I had watched the game at Kim's old apartment with a gang of Bostonians, who, perversely but properly, reacted inversely to the score: as things got better and better, their mood became more and more dire, as though this were merely the run-up to the final twist of the knife in their entrails. When the bottom of the eighth ended, a lengthy debate began over whom to use to face Hideki Matsui leading off the bottom of the ninth, Mike Timlin or (lefty-lefty) Mike Myers, with the lead at seven runs. I confess I joined with earnestness and gravity in this conversation. Side note: my friend Amy refers to David Ortiz as "Tizzle." This makes me fully and unabashedly happy.

Earlier in the day, this astounding thread cropped up on Sons of Sam Horn, and it vivified what 86 years of failure, frustration, humiliation, and so on, mean in human terms. Mikey from Waltham, Bobby from Southie, we feel your pain.

I was reminded of the 1955 Dodgers, who had accomplished something similar in the seventh game of a playoff series on that hallowed piece of earth in the Bronx. Red Smith wrote then that Game 7 was "... the impossible -- the fourth and final conquest of the Yankees which would accomplish the thing that had never happened, which perhaps never could happen in this world." Later, Smith added, "One has to pause a moment and consider, before the utter implausibility of this thing can be appreciated. First, the Dodgers had never won a World Series, and especially they had never won one from the Yankees ... Unprecedented to begin with, it became impossible after the Yankees won the first two games. No team in history had ever recovered from such disaster within the limit of seven games."

And I began to wonder why, when I meet old New Yorkers, I hear war stories about the Dodgers -- my uncle grew up in Bay Ridge, Brooklyn, down the block from Gil Hodges, he likes to mention -- or the Miracle Mets but very rarely the Yankees, who nonetheless stand as synecdoche (or is it metonymy?) for the city in the popular consciousness. Maybe there is something of the contrarian or the dissenter hard-wired into everybody who lives here, something that causes a deep-down, instinctual rejection of those who revel in their privilege, who exude entitlement. Not that the Red Sox, built with the second-highest payroll in the game, are charity cases either, a canard that should be interred with the curse. But that in the hoary battle between power and power's disenfranchised aspirant they represent, at least for now, the latter, as the Dodgers or the Mets did but the Yankees never have.

OK, enough foggy rumination for a Friday morning.
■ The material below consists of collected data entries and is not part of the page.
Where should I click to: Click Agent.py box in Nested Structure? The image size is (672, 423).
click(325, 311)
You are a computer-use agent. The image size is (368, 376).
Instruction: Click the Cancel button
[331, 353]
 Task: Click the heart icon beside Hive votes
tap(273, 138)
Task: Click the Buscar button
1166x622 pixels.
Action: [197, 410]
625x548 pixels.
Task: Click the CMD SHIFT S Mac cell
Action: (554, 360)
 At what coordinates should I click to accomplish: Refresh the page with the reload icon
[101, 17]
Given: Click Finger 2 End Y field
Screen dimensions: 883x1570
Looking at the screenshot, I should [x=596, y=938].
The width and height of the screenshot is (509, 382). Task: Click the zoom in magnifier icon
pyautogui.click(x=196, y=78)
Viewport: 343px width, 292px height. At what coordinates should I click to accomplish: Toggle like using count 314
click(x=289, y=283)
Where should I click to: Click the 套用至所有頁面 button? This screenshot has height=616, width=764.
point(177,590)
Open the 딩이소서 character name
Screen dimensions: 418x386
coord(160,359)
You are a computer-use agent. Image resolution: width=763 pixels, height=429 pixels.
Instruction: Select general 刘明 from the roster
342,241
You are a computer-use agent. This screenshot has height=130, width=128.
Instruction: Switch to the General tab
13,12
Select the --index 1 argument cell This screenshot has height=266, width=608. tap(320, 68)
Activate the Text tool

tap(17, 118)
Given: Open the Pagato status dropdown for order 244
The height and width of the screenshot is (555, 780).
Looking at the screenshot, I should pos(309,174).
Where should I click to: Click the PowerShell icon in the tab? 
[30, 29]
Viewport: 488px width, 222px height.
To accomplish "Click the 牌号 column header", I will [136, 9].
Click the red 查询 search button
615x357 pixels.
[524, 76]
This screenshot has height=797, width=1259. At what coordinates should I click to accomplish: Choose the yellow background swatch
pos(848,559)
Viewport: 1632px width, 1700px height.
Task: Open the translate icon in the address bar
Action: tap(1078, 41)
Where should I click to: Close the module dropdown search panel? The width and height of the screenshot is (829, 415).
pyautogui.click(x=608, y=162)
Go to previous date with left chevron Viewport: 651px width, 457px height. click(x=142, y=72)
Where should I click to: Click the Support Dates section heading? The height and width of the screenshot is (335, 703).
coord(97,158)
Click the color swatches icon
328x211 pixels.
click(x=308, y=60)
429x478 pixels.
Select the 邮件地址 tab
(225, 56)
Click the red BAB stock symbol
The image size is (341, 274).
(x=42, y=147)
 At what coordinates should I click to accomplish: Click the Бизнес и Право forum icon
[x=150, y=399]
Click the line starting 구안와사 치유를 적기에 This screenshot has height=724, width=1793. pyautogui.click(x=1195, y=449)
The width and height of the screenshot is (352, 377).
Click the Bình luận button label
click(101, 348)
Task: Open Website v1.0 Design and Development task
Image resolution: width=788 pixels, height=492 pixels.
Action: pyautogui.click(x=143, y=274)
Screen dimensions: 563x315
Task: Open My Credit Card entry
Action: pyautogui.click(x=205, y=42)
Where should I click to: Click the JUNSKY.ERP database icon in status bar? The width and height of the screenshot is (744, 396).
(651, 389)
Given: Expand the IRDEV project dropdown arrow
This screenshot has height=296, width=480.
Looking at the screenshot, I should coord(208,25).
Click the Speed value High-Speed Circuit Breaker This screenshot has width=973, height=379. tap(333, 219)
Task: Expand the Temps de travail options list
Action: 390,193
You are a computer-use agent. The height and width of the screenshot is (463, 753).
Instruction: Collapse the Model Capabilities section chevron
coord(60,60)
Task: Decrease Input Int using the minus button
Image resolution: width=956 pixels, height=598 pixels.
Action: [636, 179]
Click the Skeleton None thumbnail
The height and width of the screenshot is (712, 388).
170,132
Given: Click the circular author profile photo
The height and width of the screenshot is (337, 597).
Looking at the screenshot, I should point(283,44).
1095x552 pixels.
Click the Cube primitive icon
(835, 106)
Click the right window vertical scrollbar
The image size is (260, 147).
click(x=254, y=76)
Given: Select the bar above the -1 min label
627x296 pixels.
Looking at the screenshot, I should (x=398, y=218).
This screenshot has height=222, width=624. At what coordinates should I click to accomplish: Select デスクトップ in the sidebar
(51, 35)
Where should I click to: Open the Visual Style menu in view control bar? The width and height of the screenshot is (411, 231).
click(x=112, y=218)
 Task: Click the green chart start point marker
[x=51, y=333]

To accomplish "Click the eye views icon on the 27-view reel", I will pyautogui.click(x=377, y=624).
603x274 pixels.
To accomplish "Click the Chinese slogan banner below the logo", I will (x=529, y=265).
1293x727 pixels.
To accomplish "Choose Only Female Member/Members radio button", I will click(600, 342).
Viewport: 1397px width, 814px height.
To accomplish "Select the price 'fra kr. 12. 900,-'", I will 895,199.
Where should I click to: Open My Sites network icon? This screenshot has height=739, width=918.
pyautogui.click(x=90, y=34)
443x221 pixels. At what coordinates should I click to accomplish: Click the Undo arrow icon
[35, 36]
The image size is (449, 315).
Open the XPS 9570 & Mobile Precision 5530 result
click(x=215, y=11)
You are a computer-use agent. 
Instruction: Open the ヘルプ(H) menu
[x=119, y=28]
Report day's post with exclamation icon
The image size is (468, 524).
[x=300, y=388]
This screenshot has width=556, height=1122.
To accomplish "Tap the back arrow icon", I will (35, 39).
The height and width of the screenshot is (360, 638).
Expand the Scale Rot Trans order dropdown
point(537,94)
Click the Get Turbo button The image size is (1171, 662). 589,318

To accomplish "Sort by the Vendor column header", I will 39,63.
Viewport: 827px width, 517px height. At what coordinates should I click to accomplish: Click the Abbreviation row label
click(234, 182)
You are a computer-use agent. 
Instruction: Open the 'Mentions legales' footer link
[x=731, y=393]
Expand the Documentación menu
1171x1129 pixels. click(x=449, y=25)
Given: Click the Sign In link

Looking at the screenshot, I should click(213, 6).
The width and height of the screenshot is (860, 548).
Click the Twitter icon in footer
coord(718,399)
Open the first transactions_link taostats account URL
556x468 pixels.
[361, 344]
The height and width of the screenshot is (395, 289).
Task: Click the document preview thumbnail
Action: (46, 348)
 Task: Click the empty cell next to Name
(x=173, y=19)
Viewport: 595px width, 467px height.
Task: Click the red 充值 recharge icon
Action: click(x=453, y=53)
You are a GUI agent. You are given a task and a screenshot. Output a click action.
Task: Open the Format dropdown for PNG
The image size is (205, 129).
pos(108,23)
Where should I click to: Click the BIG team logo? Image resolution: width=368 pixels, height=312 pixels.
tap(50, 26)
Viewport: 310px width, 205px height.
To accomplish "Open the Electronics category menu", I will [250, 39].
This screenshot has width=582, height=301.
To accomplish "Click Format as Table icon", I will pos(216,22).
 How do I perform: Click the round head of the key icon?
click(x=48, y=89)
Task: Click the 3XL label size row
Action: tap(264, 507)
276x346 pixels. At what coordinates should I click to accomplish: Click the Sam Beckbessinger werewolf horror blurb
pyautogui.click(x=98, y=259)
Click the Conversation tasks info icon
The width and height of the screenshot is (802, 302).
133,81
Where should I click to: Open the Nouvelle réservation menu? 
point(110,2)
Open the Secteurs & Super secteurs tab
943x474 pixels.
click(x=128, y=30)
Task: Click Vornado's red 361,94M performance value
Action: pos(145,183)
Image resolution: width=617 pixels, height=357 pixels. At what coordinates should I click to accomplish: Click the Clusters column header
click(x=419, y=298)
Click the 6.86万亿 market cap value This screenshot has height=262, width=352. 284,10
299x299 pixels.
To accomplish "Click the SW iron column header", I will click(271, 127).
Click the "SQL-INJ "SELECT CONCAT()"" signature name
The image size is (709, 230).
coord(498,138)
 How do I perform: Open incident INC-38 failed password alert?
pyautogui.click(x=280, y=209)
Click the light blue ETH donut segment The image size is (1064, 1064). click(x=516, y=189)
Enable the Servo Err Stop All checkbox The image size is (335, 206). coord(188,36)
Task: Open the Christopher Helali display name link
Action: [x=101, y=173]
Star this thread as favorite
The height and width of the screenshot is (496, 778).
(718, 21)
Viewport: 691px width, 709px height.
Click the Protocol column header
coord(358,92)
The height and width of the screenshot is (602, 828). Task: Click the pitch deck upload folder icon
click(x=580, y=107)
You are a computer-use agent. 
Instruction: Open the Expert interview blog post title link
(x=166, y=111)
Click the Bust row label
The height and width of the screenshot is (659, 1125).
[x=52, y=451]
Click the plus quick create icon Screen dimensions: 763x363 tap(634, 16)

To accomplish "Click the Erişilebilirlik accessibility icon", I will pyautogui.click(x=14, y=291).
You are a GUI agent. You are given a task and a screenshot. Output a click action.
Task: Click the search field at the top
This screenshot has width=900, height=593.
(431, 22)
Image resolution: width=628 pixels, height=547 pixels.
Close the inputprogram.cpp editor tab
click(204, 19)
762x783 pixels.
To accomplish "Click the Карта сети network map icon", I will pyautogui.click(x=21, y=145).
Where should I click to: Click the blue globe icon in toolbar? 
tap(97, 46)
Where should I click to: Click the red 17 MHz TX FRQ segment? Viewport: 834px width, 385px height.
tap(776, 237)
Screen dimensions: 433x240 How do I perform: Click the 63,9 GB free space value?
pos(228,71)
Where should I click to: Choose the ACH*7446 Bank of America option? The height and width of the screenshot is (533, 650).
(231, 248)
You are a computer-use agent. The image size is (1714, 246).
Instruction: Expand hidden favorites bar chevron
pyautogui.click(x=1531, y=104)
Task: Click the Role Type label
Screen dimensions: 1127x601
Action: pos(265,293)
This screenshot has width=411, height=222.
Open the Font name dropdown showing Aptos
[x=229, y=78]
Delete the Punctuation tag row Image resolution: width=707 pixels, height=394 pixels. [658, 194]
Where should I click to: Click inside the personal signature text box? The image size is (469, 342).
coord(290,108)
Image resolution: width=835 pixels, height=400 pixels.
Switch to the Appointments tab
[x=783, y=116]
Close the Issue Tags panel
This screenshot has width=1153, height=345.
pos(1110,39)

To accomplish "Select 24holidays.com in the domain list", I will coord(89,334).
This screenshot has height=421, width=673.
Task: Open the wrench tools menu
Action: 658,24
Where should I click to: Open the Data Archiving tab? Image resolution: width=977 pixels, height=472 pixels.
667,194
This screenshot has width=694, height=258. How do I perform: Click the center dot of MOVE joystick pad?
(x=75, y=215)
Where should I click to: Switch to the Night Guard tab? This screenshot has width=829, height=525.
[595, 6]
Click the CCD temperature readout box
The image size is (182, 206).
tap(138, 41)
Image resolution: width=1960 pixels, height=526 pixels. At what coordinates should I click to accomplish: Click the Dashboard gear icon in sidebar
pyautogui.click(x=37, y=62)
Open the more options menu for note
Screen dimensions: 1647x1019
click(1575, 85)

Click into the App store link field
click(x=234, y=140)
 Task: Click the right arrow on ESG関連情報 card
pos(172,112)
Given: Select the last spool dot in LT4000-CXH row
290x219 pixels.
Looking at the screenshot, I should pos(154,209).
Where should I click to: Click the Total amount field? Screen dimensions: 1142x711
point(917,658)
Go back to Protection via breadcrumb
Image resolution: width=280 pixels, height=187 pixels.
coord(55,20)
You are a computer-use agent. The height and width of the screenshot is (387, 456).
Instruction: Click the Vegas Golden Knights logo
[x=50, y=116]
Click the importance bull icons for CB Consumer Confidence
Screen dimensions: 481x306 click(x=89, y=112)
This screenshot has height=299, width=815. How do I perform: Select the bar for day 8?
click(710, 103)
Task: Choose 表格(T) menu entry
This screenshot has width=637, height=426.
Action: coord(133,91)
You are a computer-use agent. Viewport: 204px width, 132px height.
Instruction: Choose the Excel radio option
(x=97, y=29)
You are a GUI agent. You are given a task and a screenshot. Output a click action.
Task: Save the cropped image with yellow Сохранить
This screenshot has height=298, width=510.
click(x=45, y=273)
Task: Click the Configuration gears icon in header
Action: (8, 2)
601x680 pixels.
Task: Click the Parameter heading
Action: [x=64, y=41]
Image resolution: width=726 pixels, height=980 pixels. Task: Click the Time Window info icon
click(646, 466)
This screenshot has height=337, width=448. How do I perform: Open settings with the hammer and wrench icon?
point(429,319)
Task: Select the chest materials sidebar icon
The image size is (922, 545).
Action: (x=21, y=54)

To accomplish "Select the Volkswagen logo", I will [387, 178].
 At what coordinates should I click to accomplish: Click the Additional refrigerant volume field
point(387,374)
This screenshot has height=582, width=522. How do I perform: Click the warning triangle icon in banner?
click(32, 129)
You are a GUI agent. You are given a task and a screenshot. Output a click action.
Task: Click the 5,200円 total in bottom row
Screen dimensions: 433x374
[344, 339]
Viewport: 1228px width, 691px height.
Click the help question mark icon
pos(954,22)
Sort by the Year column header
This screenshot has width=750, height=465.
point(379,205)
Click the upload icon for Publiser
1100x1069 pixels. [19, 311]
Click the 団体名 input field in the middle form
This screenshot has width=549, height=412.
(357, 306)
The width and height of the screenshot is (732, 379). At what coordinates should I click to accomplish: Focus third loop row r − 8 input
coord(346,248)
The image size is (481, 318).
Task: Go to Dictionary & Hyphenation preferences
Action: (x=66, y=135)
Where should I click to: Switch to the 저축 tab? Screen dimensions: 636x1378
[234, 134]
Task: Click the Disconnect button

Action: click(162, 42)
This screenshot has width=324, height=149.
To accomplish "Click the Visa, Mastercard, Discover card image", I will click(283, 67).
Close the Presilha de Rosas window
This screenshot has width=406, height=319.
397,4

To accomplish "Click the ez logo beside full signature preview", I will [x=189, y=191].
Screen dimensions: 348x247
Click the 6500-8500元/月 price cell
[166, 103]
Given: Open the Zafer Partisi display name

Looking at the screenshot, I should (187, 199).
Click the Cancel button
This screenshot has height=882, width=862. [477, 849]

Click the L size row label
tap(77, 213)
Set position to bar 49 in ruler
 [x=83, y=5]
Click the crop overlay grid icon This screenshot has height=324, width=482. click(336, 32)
Ostensibly, I cover this sport for a living, so here's a Series preview, in iambic-pentameter-doggerel, for some reason:

Anathema to Cards, ground balls through holes.
And pitchers, brave and meek, all fear Pujols.

Too long has Boston grieved, to feint or tease.
From Quincy to Revere, they pray, "Ortiz."

Now a piece of required reading in my ceaseless and, I fear, futile jeremiad against the bad guys (because, as Kobe says, "That's my thing, right there"):

Andrea Mackris' lawsuit against Bill O'Reilly. Read it, and I defy you to eat falafel again.

Finally, since my last blog, Jacques Derrida died, and so I say, this therefore will not have been a blog.